Art’s Theory 6

chapter six

Goddess of Love

          We are back at the gallery watching Max Neo politely escort the few remaining Elvis Jesus worshipers to the stairway exit.  Zia is helping the intern clean up the mess, bagging up the empty champagne bottles and used plastic cups.  The greasy food trays get piled in the storage room sink and numerous light switches are flipped to the off position.  In the darkened void, Elvis is smoking a joint to unwind.  One can’t help but notice the distinctive pungent smell and there goes Max into the back of the gallery to join Jesus.  Zia thanks the intern for the free help and sees her to the street level door and then locks it.  We stick close to our assigned duty as she makes one last lap around the gallery, interrupting an embrace between Max and his boy toy.  We all head into Max’s office so Zia can join them for a bump from the wooden ball Max keeps his cocaine in.  With their renewed chemical energy, the three of them decide tonight’s celebration must continue at a trendy nearby hotel bar.

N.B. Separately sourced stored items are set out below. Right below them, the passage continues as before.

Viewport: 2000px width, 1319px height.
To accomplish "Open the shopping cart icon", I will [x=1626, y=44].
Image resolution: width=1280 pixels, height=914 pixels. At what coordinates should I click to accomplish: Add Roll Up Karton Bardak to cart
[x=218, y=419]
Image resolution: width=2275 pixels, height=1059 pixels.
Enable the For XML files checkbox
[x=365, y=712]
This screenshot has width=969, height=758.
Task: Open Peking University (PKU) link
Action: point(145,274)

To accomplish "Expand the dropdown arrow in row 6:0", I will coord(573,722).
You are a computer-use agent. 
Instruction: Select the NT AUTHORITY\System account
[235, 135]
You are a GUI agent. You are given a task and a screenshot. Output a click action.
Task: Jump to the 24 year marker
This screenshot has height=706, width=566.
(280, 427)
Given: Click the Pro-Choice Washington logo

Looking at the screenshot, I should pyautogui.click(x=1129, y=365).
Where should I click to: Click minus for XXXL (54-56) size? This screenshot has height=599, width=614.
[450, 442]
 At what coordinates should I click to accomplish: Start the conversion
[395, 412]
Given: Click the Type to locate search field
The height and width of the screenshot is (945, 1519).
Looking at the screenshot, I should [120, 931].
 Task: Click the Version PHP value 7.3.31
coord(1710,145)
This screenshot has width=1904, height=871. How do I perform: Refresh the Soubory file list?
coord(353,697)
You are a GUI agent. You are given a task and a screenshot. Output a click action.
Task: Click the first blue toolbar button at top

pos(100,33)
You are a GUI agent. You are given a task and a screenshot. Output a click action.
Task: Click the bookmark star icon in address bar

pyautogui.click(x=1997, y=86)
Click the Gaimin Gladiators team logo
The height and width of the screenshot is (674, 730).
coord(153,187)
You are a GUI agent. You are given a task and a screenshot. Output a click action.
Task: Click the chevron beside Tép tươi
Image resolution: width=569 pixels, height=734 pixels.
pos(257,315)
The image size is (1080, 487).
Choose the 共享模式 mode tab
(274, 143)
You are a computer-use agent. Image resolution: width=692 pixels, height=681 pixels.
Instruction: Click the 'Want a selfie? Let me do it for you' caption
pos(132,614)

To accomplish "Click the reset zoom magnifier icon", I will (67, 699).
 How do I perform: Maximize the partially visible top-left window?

          Outside on the wet sidewalk, a small clique of Elvis Jesus groupies is waiting to join us and journey over to a stunning art deco building.  Stumbling across the marble lobby, our entire pack crams into the antique cage of an Otis elevator and ascends to the elegant rooftop bar.  We notice Zia’s mind fixate on the old creaky elevator motor.  Her focus is meant to assure that the mechanical device continues to function properly.  You humans are so amusing, pretending to be rational until your stuff stops working.  Then your primitive mind takes over to wonder what you have done to deserve such a fate.  Every morning Zia prays for her car to start, earnestly trying to control the machine with her mind.

          The hostess greets and seats our group at a large table near the dance floor and promises to send a waitress right over.  Max buys the first round of drinks and monopolizes the conversation with minute details of his daily life.  We can’t help but notice Zia roll her eyes and tune out Max’s monotonous drone.  Looking up into the dim starlight, her mind begins to wander through the details of her own pitiful life.

          Where the hell is Sam?  He promised to join her after the opening.  She was often disappointed by her boyfriend’s choices.  Tired of being taken for granted, she had been contemplating what her future might be like without him.  Zia imagined a roommate that actually paid rent on time, or maybe a lover with a job and his own car would be nice for a change.  In fact, she would settle for a small gesture of respect and some appreciation for her generosity.  She loved Sam with all her heart, but increasingly found herself not liking him.  His discouraged cynicism had gotten thicker with each passing year.  What happened to that quick-witted graduate student who could always make her laugh?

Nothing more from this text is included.